Records from a collection
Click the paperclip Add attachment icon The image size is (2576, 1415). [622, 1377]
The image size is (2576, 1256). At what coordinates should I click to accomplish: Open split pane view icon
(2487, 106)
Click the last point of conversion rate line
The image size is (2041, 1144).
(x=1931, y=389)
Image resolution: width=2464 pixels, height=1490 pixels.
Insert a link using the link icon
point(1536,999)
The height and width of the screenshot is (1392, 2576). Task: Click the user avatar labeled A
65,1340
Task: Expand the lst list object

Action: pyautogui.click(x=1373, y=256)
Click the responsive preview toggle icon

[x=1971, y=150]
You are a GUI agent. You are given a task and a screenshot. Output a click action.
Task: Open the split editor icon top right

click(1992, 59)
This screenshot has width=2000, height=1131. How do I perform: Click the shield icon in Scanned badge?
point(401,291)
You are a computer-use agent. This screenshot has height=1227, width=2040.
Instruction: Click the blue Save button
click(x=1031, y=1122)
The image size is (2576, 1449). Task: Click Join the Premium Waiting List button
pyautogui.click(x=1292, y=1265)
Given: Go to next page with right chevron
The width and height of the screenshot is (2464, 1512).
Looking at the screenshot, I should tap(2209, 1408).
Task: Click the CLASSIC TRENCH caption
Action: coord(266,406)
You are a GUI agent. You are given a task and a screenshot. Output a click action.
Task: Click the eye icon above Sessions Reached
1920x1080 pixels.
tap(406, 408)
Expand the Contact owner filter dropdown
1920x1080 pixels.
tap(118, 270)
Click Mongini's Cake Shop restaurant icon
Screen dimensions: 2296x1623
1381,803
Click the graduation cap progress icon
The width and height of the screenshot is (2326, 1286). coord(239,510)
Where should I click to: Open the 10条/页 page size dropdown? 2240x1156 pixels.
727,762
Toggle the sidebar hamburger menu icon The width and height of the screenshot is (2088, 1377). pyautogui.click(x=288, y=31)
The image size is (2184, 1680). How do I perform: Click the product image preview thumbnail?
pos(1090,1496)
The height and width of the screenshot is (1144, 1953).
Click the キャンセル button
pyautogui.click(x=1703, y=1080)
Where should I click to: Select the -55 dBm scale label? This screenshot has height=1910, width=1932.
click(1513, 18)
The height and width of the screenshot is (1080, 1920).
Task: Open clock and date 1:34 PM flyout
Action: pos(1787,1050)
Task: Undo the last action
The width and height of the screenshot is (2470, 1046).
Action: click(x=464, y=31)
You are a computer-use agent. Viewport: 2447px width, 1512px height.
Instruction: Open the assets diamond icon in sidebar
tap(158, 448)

Task statement — The answer should be exactly the lines from the one that contains "The image size is (2184, 1680)." through the end of the entries, both ends included, and nothing besides.

Solution to this exercise —
The image size is (2184, 1680). How do I perform: Click the product image preview thumbnail?
pos(1090,1496)
The height and width of the screenshot is (1144, 1953).
Click the キャンセル button
pyautogui.click(x=1703, y=1080)
Where should I click to: Select the -55 dBm scale label? This screenshot has height=1910, width=1932.
click(1513, 18)
The height and width of the screenshot is (1080, 1920).
Task: Open clock and date 1:34 PM flyout
Action: pos(1787,1050)
Task: Undo the last action
The width and height of the screenshot is (2470, 1046).
Action: click(x=464, y=31)
You are a computer-use agent. Viewport: 2447px width, 1512px height.
Instruction: Open the assets diamond icon in sidebar
tap(158, 448)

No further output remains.